The Spruytte court did not reach the precise question we consider here. Faced with a claim that inmates are not members of the public, and that the challenged directive therefore was exempt from the promulgation requirement, the court noted that the right of noninmates to mail materials into the prison was also affected, citing a similar holding in Schinzel v Dep’t of Corrections, 124 Mich App 217; 333 NW2d 519 (1983). The court further noted:
"A section 1983 claim adjudicated in federal court may be the only means of conclusively determining the correct interpretation of the Administrative Rule and the Policy Directive. The course of the litigation in the Marquette Circuit Court indicates that the Department of Corrections may be committed to a policy of preventing state appellate court adjudication of the controversy. The Department’s strategy apparently has been to enforce its Policy Directive despite court orders from the Marquette Circuit Court. Thus, a prisoner must litigate every time he wants to receive a book from a source other than a publisher.

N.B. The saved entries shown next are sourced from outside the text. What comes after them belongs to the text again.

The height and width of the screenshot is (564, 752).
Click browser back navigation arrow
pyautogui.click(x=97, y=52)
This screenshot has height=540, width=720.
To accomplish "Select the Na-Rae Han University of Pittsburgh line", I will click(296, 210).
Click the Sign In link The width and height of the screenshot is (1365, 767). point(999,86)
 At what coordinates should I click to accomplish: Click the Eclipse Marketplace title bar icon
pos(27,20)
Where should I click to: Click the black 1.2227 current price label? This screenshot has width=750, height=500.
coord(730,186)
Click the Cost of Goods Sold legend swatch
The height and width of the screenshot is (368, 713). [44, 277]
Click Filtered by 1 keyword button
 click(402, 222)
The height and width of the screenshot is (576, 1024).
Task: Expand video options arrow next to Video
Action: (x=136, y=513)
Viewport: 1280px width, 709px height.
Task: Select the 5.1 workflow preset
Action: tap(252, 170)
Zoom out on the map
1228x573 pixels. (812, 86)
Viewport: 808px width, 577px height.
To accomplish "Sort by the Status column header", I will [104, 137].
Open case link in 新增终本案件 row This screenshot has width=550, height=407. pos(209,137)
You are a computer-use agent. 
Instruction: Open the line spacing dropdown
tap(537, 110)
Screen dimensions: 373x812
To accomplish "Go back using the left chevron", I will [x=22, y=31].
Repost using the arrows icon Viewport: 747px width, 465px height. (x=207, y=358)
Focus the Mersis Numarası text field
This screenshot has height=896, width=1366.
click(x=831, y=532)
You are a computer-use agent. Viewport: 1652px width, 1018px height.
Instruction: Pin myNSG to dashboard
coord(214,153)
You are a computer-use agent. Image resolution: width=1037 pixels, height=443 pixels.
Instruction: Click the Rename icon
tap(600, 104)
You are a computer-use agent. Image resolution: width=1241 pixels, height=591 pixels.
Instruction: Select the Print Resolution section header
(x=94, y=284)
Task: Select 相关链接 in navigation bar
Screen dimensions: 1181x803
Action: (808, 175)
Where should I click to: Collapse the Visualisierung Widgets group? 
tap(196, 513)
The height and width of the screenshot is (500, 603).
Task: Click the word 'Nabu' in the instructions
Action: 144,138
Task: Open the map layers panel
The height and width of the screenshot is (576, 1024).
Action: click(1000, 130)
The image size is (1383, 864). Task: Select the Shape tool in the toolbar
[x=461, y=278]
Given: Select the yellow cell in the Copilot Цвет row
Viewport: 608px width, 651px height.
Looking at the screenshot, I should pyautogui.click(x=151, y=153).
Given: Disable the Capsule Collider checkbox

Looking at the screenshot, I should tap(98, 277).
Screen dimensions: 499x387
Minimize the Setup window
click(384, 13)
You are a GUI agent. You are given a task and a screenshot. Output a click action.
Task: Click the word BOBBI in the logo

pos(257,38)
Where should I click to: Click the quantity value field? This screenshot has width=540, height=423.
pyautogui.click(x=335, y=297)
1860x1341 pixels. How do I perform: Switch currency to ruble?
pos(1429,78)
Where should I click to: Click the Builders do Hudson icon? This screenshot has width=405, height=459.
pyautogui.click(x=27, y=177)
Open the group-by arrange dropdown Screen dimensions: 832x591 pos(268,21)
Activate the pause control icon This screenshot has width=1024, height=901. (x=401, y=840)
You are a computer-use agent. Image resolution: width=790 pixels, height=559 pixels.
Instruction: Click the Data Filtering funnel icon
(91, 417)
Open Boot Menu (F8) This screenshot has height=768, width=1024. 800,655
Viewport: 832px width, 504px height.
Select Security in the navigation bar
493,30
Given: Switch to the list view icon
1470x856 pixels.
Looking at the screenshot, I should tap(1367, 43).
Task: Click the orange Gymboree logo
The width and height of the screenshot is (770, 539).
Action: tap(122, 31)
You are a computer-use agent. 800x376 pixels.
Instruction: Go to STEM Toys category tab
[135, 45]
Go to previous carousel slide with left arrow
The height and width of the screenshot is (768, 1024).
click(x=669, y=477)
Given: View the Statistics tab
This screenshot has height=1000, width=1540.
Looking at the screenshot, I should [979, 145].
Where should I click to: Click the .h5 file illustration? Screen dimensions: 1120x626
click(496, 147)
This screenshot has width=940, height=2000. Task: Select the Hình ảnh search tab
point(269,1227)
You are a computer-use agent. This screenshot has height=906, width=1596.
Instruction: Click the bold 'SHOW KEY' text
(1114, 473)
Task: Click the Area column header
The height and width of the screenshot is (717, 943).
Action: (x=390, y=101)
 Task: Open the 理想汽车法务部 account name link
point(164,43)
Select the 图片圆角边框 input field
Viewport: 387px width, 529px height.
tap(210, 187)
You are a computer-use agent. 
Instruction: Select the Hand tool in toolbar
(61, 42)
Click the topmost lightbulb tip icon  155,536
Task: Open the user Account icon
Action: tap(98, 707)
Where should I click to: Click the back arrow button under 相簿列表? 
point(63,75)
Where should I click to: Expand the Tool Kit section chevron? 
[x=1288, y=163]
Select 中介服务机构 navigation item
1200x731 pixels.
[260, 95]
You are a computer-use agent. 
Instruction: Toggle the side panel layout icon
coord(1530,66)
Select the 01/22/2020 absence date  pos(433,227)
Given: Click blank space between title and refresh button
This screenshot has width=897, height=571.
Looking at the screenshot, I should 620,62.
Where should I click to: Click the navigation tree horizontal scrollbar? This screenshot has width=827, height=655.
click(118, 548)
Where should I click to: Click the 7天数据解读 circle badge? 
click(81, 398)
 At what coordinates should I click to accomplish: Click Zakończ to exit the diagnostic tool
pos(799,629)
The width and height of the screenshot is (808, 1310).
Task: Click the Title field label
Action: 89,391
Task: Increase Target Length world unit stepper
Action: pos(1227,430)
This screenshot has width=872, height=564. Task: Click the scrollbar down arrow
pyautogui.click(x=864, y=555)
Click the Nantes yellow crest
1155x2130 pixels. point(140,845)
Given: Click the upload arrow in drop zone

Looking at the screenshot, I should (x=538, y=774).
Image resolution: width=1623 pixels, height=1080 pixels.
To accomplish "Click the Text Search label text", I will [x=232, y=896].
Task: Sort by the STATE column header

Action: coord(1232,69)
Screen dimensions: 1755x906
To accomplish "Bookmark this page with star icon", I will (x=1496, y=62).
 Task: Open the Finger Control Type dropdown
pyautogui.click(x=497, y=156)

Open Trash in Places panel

"The Marquette Circuit Court’s contempt citations have been directed at the Department of Corrections rather than individual officers. The court has been reluctant to cite the individual officers because they are operating under the Department’s Policy Directive. Of course, the court cannot incarcerate the Department of Corrections and a fine is ineffective because the result would be mere transfer of funds from one state agency to another. Because the Marquette Circuit Court is without an effective remedy, the Department of Corrections has chosen to ignore the circuit court orders. To insulate its actions from review by the state’s appellate courts, the Department refuses to appeal the circuit court’s contempt citations, despite the pleas of the circuit judge: 'I strongly suggest to the Department that they either appeal this present order, in order that the relationship between the Policy Directive and the Administrative Rule can be clarified, or initiate procedures under the Administrative Procedure Act to have an amendment to the Administrative Code rule. ... If such an amendment is not that vital [to the order or security of the prison], the defendant Department should honor this and the prior orders of this court. . . .’ Mithrandir v Michigan Dep’t of Corrections, No. 11531, slip op at 3 (Marquette Cir Ct Feb 11, 1983).” Spruytte, supra, 502-503.